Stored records
_____

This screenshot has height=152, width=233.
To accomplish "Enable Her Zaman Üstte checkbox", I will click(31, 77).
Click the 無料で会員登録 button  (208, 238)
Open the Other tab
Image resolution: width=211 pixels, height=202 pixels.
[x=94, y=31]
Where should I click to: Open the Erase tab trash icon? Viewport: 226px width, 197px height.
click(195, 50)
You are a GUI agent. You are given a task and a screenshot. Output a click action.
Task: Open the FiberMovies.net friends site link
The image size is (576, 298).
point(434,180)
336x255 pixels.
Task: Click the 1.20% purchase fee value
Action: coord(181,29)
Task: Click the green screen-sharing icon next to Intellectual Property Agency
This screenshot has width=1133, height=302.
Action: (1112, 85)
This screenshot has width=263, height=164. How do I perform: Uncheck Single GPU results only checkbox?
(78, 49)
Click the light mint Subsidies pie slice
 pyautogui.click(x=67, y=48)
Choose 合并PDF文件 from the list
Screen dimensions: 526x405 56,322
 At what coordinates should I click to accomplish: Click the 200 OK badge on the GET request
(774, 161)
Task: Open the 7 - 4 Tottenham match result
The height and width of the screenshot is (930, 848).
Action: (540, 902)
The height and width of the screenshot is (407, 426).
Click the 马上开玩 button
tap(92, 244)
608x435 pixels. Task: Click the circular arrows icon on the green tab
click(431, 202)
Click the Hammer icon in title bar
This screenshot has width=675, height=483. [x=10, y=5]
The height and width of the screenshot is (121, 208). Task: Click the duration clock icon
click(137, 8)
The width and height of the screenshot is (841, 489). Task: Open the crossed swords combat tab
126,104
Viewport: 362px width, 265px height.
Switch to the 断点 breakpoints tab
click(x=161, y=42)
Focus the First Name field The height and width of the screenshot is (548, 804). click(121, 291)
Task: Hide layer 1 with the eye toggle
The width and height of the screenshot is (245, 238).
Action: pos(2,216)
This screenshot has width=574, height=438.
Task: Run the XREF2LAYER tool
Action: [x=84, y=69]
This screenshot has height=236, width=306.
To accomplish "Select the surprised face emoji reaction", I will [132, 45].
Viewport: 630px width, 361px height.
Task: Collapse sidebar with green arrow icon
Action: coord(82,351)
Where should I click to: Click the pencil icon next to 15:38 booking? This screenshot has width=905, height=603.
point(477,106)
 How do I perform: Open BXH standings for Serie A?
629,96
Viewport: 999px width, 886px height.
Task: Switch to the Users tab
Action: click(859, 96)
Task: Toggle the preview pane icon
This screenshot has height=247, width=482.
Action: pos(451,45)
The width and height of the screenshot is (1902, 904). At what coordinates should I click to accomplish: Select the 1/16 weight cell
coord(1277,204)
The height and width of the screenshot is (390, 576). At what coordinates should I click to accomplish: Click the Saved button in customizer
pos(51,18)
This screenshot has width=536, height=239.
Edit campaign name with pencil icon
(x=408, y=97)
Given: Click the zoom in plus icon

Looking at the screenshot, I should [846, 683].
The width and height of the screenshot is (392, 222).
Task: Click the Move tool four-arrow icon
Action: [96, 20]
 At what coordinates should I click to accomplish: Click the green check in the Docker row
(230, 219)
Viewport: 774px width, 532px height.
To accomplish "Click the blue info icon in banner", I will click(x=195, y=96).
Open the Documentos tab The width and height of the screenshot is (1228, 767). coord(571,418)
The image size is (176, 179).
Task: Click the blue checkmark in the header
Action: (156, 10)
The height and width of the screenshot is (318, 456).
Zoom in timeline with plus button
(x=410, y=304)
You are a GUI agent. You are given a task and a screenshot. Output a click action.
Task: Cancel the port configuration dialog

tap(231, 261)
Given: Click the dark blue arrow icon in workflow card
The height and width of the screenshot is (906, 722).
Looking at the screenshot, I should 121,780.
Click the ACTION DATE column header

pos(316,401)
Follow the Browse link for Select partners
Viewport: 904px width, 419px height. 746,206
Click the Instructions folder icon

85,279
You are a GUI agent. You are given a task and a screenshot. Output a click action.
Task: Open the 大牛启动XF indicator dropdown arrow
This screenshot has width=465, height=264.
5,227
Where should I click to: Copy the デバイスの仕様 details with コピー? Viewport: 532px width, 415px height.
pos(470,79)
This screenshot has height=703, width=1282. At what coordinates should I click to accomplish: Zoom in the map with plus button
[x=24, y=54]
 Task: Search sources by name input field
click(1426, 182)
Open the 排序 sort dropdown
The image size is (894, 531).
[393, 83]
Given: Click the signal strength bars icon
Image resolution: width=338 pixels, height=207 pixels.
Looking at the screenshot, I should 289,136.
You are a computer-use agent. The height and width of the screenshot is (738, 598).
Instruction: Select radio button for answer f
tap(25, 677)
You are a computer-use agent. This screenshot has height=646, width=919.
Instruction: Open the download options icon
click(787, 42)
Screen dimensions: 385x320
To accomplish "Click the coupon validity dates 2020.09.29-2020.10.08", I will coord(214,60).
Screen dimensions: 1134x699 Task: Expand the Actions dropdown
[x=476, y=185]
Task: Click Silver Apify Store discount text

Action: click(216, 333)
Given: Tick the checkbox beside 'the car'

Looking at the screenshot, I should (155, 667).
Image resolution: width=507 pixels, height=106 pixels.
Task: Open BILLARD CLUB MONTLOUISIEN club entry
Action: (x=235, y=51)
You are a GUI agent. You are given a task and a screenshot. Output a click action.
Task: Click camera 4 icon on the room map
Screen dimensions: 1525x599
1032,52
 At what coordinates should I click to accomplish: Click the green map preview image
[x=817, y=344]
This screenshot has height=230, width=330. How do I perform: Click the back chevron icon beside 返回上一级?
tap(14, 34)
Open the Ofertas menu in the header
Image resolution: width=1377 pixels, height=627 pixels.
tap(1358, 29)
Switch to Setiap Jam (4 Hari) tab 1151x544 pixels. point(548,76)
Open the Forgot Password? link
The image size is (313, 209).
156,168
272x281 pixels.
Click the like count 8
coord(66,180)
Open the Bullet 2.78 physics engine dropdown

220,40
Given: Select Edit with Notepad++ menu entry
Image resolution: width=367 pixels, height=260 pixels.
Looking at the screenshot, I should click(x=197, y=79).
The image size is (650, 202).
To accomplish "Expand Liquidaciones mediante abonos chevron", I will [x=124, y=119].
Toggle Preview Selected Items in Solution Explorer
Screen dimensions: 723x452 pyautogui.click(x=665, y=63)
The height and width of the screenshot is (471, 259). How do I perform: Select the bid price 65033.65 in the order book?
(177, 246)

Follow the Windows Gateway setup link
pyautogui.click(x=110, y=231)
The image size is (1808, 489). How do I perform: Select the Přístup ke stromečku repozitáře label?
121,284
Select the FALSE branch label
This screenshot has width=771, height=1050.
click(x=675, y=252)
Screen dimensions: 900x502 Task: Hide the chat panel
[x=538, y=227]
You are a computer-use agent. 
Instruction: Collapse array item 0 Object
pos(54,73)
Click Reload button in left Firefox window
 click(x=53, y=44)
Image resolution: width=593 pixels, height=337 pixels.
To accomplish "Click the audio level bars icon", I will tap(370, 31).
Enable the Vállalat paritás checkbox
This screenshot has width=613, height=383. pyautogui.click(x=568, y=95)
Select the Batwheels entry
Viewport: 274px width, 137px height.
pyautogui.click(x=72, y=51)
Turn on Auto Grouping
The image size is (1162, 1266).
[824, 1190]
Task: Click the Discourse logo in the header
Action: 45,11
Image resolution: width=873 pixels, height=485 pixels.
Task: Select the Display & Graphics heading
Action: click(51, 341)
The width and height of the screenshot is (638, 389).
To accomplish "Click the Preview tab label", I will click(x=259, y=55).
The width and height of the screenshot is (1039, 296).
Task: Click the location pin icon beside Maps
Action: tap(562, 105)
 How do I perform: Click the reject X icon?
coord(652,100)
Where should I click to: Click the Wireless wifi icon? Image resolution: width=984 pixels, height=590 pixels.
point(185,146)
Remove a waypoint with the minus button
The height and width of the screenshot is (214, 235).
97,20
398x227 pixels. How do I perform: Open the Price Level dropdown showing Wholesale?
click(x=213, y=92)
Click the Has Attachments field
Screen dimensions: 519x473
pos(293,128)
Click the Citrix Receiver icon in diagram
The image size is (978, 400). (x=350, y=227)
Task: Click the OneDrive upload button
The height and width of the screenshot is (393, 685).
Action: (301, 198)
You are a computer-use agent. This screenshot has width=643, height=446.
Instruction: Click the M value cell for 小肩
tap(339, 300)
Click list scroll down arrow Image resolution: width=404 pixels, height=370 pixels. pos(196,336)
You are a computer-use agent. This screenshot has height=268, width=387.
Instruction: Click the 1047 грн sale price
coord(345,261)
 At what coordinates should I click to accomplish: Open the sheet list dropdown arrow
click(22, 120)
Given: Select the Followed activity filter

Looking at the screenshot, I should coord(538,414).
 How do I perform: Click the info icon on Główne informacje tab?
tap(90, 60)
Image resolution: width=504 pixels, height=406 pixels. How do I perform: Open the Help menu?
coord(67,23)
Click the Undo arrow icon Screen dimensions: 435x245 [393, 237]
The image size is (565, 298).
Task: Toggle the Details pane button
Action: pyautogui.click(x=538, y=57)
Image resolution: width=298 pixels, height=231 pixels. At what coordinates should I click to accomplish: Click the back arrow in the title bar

_____

* Task:
Where a line in the records above contains "computer", include it in the count, and give only that number.

* Exercise response:
5